There are many free—or low cost—writing courses on line. Begin with Barnes and Nobel University. ( )Many of their courses are free. Usually, each course comes with a recommended book that serves as a text book and is offered for sale on site. One way to build your library while learning from experts is to invest in courses and books.

Don’t expect to write a best seller the first time you set pen to paper or fingers to the key board (though it could happen~~nothing is impossible.) Understand it usually takes hard, dedicated work, but if it was so easy everyone would be doing it.

Perseverance, write every day. Learn your craft, study the techniques you need to know. What is View Point (POV), which should you use, when and why? How do you set up a scene? What about dialogue, and pace? How about creating compelling, believable characters? What about using correct grammar and a plethora of other considerations.

As you work, you’ll find a new appreciation for the rhythm and beauty of the written word. You’ll become amazed at the subtle ways you can take ordinary words and make them resonate with your reader.

To start, commit to yourself. Write down your goals. Where do you want to be with regards to your writing career, say in four or five years? Then work backwards, three years, two, and one. Take that one year and break it into 12 months. Keep breaking those big blocks (months) down until you have a plan for today, tomorrow, next week. How many pages will you write a day? How many fiction books, periodicals, non-fiction books, seminars or classes will you take and when?

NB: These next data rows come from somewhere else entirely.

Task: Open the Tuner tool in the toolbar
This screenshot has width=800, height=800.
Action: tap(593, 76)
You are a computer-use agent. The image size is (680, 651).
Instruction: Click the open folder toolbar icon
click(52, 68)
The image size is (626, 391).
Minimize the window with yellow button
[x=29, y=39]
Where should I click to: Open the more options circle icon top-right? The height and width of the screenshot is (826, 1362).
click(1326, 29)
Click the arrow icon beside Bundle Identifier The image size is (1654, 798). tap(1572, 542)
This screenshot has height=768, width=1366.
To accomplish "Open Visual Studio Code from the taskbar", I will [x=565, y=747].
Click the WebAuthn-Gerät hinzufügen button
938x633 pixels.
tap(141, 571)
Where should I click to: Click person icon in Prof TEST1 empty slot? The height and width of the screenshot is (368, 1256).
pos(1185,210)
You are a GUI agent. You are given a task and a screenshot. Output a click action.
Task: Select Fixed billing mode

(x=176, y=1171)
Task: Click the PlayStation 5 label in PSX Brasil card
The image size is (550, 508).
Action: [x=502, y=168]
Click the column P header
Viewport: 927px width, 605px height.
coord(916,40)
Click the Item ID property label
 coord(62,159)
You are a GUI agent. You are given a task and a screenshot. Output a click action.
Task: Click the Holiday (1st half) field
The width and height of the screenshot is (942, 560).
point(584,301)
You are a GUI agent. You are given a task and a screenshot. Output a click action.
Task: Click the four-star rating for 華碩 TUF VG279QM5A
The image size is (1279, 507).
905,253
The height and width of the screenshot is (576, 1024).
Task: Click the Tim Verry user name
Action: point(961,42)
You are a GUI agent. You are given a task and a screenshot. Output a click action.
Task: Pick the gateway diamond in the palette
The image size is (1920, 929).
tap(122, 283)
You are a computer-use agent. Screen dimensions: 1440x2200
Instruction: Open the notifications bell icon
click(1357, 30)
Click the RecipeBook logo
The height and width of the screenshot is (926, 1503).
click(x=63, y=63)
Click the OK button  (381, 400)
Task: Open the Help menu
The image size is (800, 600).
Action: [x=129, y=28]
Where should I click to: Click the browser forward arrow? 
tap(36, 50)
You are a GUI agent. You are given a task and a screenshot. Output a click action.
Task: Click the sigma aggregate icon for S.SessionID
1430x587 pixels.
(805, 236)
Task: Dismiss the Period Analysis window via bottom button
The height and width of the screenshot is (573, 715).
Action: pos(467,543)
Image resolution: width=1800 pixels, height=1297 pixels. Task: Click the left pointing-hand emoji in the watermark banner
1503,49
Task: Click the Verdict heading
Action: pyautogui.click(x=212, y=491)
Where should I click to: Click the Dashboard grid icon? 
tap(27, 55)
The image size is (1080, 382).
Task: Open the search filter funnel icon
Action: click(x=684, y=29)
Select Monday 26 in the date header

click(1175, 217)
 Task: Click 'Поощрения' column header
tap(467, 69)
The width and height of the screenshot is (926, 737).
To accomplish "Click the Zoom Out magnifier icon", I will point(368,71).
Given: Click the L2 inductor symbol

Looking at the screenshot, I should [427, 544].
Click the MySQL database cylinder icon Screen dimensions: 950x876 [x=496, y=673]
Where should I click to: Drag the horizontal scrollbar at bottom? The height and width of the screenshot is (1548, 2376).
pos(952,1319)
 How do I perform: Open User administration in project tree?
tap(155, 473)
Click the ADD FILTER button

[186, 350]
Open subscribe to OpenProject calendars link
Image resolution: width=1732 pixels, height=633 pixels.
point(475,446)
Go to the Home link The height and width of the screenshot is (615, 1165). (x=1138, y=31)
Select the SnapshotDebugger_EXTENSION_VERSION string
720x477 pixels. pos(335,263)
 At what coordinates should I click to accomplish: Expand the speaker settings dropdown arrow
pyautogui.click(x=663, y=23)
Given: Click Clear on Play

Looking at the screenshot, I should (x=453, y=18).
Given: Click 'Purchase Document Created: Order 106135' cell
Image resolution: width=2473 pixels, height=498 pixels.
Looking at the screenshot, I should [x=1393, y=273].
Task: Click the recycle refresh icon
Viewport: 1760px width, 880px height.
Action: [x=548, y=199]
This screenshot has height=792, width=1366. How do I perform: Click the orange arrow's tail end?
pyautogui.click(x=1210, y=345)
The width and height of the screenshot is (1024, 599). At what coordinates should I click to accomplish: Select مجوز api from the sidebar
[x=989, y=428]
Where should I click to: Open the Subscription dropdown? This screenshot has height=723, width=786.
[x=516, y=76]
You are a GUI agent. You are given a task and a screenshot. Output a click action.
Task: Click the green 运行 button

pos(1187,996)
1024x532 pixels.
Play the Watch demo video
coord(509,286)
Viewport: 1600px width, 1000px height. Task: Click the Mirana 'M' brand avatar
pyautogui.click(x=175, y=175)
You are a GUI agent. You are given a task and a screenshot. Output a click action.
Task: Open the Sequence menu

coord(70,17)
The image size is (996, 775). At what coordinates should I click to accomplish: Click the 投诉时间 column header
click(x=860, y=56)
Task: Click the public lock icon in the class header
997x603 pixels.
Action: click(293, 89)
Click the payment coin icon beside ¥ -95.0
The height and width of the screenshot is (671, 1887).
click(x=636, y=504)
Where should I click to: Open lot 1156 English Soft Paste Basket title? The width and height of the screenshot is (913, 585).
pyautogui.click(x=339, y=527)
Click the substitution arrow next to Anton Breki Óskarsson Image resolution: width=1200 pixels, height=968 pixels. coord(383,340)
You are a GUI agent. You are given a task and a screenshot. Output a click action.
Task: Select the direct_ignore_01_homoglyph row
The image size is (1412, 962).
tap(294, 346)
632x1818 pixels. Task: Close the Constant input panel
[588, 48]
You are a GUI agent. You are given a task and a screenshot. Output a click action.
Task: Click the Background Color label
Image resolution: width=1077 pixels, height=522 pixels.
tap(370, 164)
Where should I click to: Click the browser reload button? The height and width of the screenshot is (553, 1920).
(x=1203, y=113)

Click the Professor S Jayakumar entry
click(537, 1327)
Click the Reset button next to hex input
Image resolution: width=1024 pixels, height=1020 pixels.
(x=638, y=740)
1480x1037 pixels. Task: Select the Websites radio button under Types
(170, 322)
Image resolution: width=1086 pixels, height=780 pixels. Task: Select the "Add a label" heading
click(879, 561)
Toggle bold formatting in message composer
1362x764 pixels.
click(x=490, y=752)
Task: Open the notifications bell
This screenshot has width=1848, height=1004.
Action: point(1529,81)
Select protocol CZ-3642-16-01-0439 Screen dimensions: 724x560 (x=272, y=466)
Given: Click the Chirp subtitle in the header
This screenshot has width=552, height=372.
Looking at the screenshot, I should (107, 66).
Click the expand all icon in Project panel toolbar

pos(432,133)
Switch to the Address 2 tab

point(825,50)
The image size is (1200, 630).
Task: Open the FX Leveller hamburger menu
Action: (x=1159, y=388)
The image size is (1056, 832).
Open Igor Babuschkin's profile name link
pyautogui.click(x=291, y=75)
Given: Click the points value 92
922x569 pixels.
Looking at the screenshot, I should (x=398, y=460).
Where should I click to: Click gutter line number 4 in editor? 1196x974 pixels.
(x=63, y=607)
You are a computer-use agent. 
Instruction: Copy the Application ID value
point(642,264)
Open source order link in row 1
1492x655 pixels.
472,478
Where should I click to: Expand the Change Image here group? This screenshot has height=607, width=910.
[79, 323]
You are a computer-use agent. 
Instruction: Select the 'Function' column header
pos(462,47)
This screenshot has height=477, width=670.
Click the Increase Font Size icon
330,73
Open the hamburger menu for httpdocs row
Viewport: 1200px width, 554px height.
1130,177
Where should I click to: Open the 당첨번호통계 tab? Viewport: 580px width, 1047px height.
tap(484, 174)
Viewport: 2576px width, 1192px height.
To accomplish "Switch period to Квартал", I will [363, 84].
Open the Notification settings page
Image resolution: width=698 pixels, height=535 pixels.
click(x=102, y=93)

Once you make a plan, plan your work and work your plan. “No one plans to fail, they just fail to plan,” the saying goes. Writing is a career, it takes as much dedication, hard work and perseverance as any other. In a way, perhaps more, because once the rejections begin, and they will no matter how good you are…You’ll need to tough it out, hang in there, believe in yourself and keep writing. The writing life isn’t for sissies, but one fan letter is worth every last minute spent writing and getting rejected. So WRITE ON! And good luck.

Thursday, April 19, 2007

Excuses Don't Make You a Writer

Last week we interviewed two writers. We got in touch with how they work. You can bet they don't make excuses for anything. With that I had a few thoughts about "Real" writers and excuses that don't make you a writer.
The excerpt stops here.